PIONEROS
 
Domeyko o la fuerza de las ideas

Sol Serrano
historiadora

Me imagino que en la abundante literatura existente sobre cómo se debe ser para hacerlo bien, la figura del innovador debe estar perfectamente tipificada. No soy escéptica frente a los modelos, pero torpedearlos es un sano ejercicio porque en cierto sentido nos libera del recetario y nos vuelve a la misteriosa diversidad que ha acompañado a la innovación en la historia.

Reconozco que la palabra ha dejado de gustarme, porque de ser la secuencia de un objetivo sustantivo, se ha transformado en un fin en sí mismo.

Quizás ninguno de los innovadores grandes o pequeños de la historia se propusieron serlo. Lo fueron porque los movió alguna convicción poderosa.

Ignacio Domeyko (1802 - 1889), ese ingeniero polaco que llegó a Chile en 1838 contratado por el Gobierno para ser profesor de mineralogía en el liceo de Coquimbo, parecía cualquier cosa menos un innovador. Primero por su carácter, sencillo, formal,moderado, quitado de bulla; segundo, por su ideología conservadora católica en épocas en que el cambio venía del liberalismo laico. Pero era cualquier cosa menos un autocomplaciente.

Domeyko fue un nacionalista que luchó duramente contra la ocupación rusa de Polonia, lo cual le valió múltiples persecuciones hasta su exilio definitivo en París en 1830. Volvió sólo una vez poco antes de su muerte, y en su oficina como rector de la Universidad de Chile (1867 - 1884) mantuvo siempre un pequeño cofre con un puñado de tierra polaca.

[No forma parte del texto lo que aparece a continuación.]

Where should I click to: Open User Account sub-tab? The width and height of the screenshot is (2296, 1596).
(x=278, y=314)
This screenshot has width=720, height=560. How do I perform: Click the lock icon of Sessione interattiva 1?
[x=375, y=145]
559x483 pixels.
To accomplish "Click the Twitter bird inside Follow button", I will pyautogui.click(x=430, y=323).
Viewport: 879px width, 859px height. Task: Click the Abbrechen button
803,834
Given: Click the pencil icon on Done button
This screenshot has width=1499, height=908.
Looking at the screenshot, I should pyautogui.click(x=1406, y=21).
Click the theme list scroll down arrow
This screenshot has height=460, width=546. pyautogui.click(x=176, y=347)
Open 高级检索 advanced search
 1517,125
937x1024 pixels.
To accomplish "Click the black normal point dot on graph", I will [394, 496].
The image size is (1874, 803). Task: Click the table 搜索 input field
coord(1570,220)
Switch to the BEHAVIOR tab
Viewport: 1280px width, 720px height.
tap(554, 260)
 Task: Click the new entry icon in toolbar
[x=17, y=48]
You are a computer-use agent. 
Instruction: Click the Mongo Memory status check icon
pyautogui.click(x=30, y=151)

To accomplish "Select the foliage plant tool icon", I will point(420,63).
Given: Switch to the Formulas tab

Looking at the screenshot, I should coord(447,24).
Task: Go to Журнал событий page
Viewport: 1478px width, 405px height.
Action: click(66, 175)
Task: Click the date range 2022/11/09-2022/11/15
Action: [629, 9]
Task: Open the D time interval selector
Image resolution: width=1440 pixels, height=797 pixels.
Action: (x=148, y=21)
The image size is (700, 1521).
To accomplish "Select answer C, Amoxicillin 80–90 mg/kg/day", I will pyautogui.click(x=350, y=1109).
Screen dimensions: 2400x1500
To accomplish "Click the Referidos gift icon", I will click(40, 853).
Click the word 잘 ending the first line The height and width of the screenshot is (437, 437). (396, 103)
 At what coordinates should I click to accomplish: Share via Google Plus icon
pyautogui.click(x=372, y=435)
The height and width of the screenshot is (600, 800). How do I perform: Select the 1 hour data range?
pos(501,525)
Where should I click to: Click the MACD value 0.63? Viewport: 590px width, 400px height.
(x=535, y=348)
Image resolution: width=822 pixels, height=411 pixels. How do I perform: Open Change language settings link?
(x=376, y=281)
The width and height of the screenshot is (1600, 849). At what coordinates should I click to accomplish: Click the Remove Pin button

Era un científico que recorrió todo nuestro territorio analizando sus minerales y a pesar de su distancia de los centros de conocimiento, fue miembro activo de la comunidad científica mundial, a través de sus publicaciones en las más importantes revistas especializadas. Era también un intelectual sensible a los nuevos patrones de organizaciones del conocimiento que imponía la revolución científica y que él quiso siempre armonizar con la religión.

Su importancia consiste en haber sido el fundador de las ingenierías y de las ciencias experimentales en Chile. Fue un importante reformador de la educación secundaria y, junto con Andrés Bello, el gran cerebro en la formación de la Universidad de Chile.

Pero esta afirmación abstracta pasa por alto esa pequeña historia de azares, intuiciónes y compromisos que es de donde nace la innovación.

Domeyko se había graduado en ciencias físicas y matemáticas en la Universidad de Vilna y aprovechó su exilio en París para estudiar en la Ecole des Mines en un momento en que la ingeniería francesa estaba en la punta por ser la pionera en la vinculación entre ciencia y tecnología.

Una vez recibido de ingeniero se fue a trabajar a una mina en Alsacia, donde recibió una carta de su antiguo profesor ofreciéndole ser docente en Chile. Aceptó inmediatamente, porque revivió su sueño infantil por los largos viajes y porque le permitiría investigar cientificamente territorios desconocidos. El gobierno chileno le ofrecía un sueldo cuatro veces superior al que ganaba.

Domeyko llegó a Coquimbo en 1837, premunido de 30 cajones de libros e instrumentos de laboratorio. Llegaba a un territorio minero donde no había ni un sólo ensayador profesional, donde los productores vendían el mineral sin saber cuál era su ley y donde se creía que la mineralogía era lo mismo que el cateo.

Domeyko comprendió que tenía que despojarse de su calidad de científico y empezar por lo más básico: convencer a los padres que ese estudio era útil y, por tanto, obvió la teoría, llevó a los alumnos a recoger los minerales y a analizarlos en el laboratorio para que vieran con sus ojos para qué servía.

Cinco años estuvo Domeyko en esa tarea que asumió como un desafío personal. Logró formar tres buenos estudiantes y consiguió que el gobierno los enviara a estudiar a Europa para que asumieran más tarde la docencia.

Cuando su contrato expiraba, viajó por primera vez a Santiago. Comenzó la segunda fase de su carrera: profesor del Instituto Nacional, miembro del Consejo Universitario y, finalmente, rector de la Universidad de Chile por casi 20 años. Fue entonces cuando fundó las ingenierías tratando de convencer ahora a una aristocracia rural de que la ingeniería también podía ser una ocupación de gente decente. Tres décadas se demoró en lograrlo y la ingeniería chilena fue una de las más sólidas del continente.